▸ **Requirement**
Pull out each line in the material below that contains the word "screenshot", and copy those lines unchanged.

** START OF Listing **

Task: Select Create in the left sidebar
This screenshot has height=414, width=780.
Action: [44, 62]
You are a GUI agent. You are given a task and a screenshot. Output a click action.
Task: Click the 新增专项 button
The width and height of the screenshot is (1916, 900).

** END OF Listing **
** START OF Listing **

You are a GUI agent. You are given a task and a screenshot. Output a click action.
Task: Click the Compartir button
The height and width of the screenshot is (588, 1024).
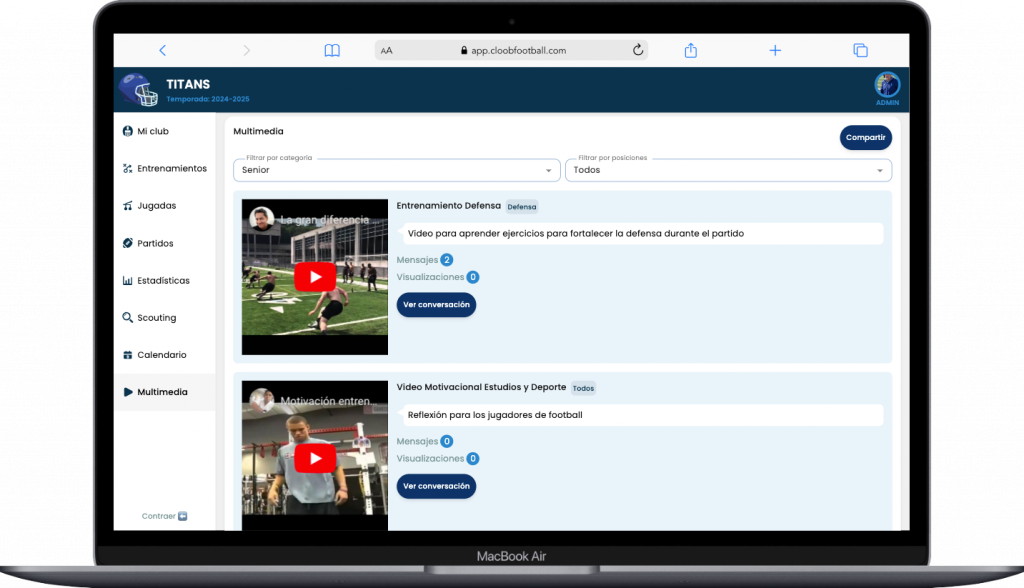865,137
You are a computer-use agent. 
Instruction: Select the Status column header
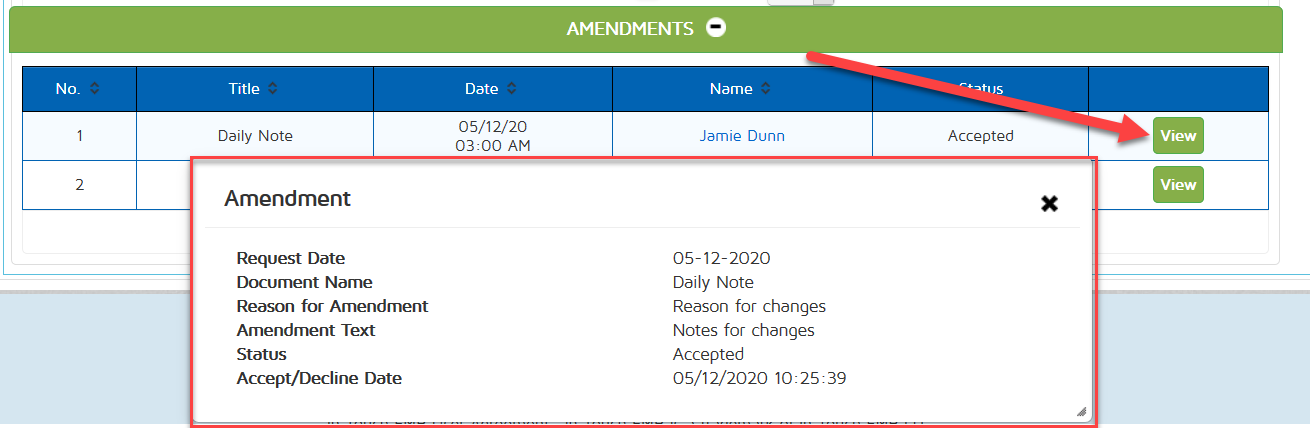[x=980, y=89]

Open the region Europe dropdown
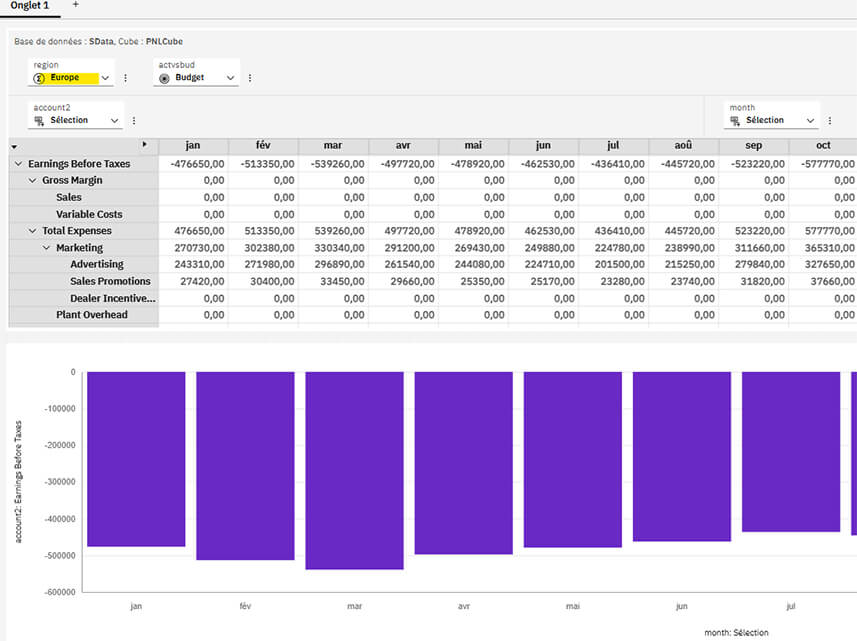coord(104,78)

** END OF Listing **

▸ **Output for this task**
This screenshot has height=414, width=780.
You are a GUI agent. You are given a task and a screenshot. Output a click action.
The width and height of the screenshot is (1916, 900).
You are a GUI agent. You are given a task and a screenshot. Output a click action.
The height and width of the screenshot is (588, 1024).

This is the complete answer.